1) Scrivono e dicono che «il premier si rimangia le parole "pacifiste" del giorno prima» (L'Unità di oggi in prima pagina); «Ennesima capriola del premier italiano: da "guerra sbagliata, io l'avevo detto" a "siamo orgogliosi di essere suoi alleati"» (Il Manifesto di oggi, prima pagina). Solo che è falso. Perché non c'è un "giorno prima" e un "giorno dopo". Non c'è nessuna retromarcia nelle dichiarazioni del premier, nessuna capriola. Non c'è stata alcuna intervista «pacifista» del presidente del Consiglio. C'è stata solo una lunghissima intervista registrata la scorsa settimana e concessa da Berlusconi a Omnibus, la trasmissione di La7, e anticipata sabato in alcuni punti. Le parole "pacifiste" che hanno fatto tanto discutere (strumentalmente, come spiegato qui) facevano parte del testo dell'intervista anticipato sabato. Le parole che a sinistra vogliono interpretare come una "capriola" facevano parte della stessa intervista, erano state pronunciate nella stessa occasione di quelle diffuse sabato, ma non erano state anticipate. Sono parole come queste: «Abbandonare prima che ci sia una vera democrazia il Paese significherebbe tradire tutti gli iracheni che anche a rischio della loro vita sono andati a votare; tradire tutti coloro che si sono impegnati per questa nuova democrazia compresi coloro che sono caduti, alcuni anche figli nostri; significherebbe consegnare l'Iraq ad una guerra civile cruenta e senza fine; significherebbe destabilizzare l'intera regione». Nella stessa parte dell'intervista Berlusconi dice chiaramente «non staremo in Iraq per tanti anni», dove la parola chiave, ovviamente, è proprio "anni", a indicare la fedeltà all'alleato americano, perché non c'è alcuna presa di distanza.
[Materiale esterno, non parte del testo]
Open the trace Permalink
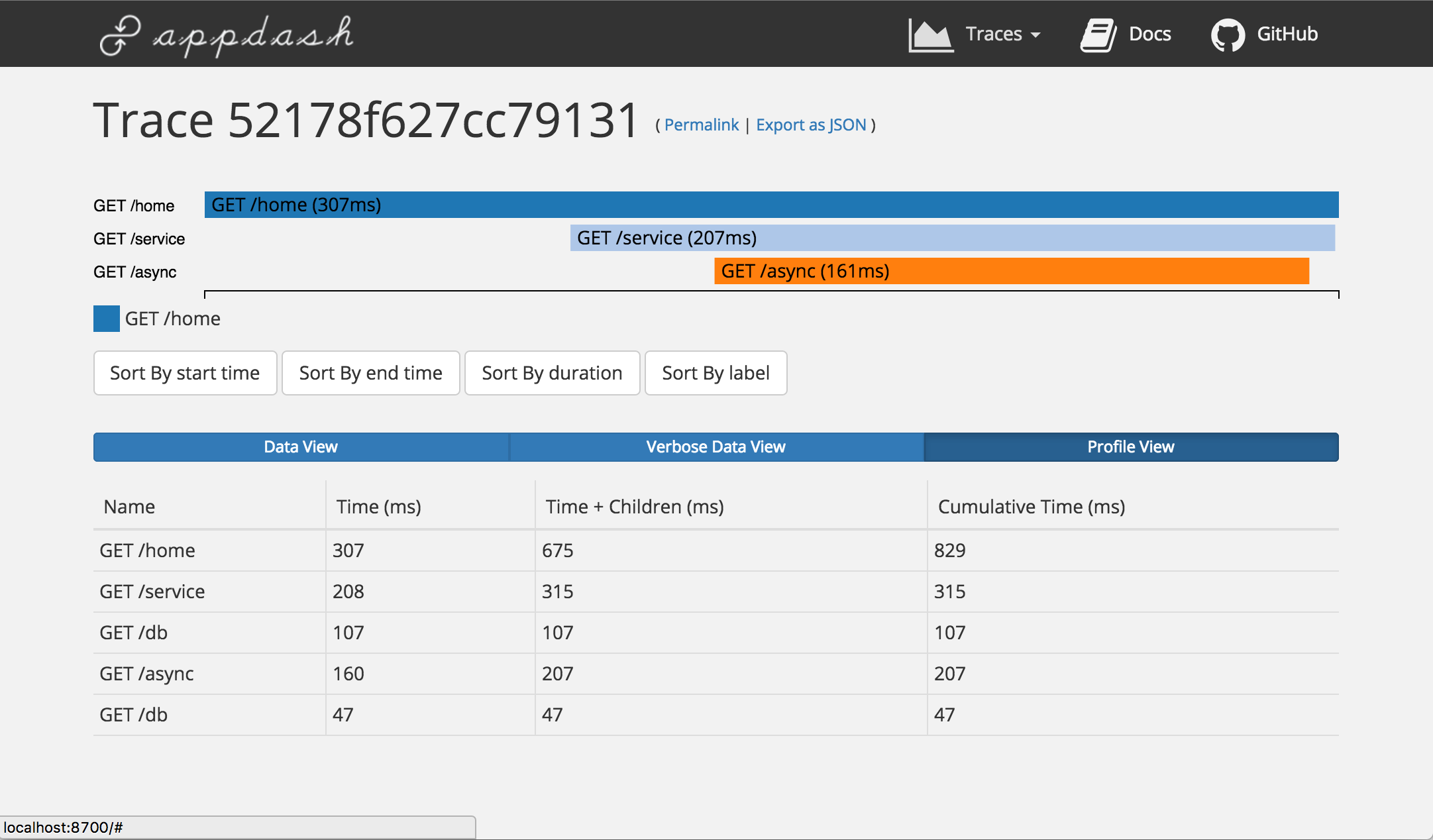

Di queste parole, che certo non sono «pacifiste» nel senso inteso dalla sinistra e che peraltro non aggiungono nulla di nuovo a ciò che Berlusconi dice da sempre, si è saputo solo lunedì, e parlando ai giornalisti alla Casa Bianca il premier non ha fatto che ripetere questi concetti, ripetendo pure il suo «orgoglio» di essere alleato degli Stati Uniti, cosa che dice da quando è entrato in politica. Per avere la prova basta leggere quello che hanno scritto sabato le agenzie di stampa relativamente all'anticipazione dell'intervista e quello che hanno scritto lunedì, dove si parla, esattamente, della stessa intervista. Delle due l'una: o a sinistra sono ignoranti - ma molto - o sono in malafede.
2) A sinistra si incavolano perché Berlusconi ha detto che la Casa Bianca «teme la vittoria della sinistra». Che è una cosa vera, verissima, al punto da essere palesemente banale.
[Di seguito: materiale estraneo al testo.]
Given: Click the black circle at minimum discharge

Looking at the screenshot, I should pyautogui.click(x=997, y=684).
Primo. Perché Prodi vuole ritirare in tempi rapidi il contingente militare italiano in Iraq (lo dice lui, lo ha sempre detto, ad esempio qui). Ma la permanenza dei nostri soldati in Iraq oggi è la cosa alla quale Washington tiene di più.
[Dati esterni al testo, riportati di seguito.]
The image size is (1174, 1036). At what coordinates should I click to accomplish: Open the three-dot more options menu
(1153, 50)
Secondo. Perché nell'Unione abbondano gli adoratori di Fidel Castro Ruz, cioè il nemico numero uno nella black list degli Stati Uniti.
Terzo. Perché i leader dell'Unione tifavano tutti, giustamente dal loro punto di vista, per carità, per lo sfidante democratico John F. Kerry, e considerano la seconda vittoria di George W. una jattura. Oliviero Diliberto ha definito Bush, più volte, «un criminale di guerra», e queste non sono cose che a Washington passano inosservate, specie se dette da un ex ministro che si candida di nuovo a guidare un dicastero.
Dire che, per questi e tanti altri motivi, Bush faccia il tifo per Berlusconi è così scontato che manco vale la pena di starne a parlare. Poi, Bush ha detto che la Casa Bianca non interferirà e che le elezioni italiane sono affari nostri. E ci mancherebbe. Ma mica è una smentita a Berlusconi. Berlusconi non aveva detto che la Casa Bianca intende spedire i propri scrutatori nei seggi italiani. Aveva semplicemente detto che la Casa Bianca tifa per lui, che è la cosa più banale del mondo.
Anche la sinistra italiana tifava apertamente per Kerry, ma nessuno dei neocon di Washington ha gridato all'ingerenza o ha definito «gravissime» le affermazioni di Piero Fassino e compagni come fa oggi l'Unità con le frasi di Berlusconi. Non è un Paese serio, e questa sinistra è assai più ridicola di questa destra.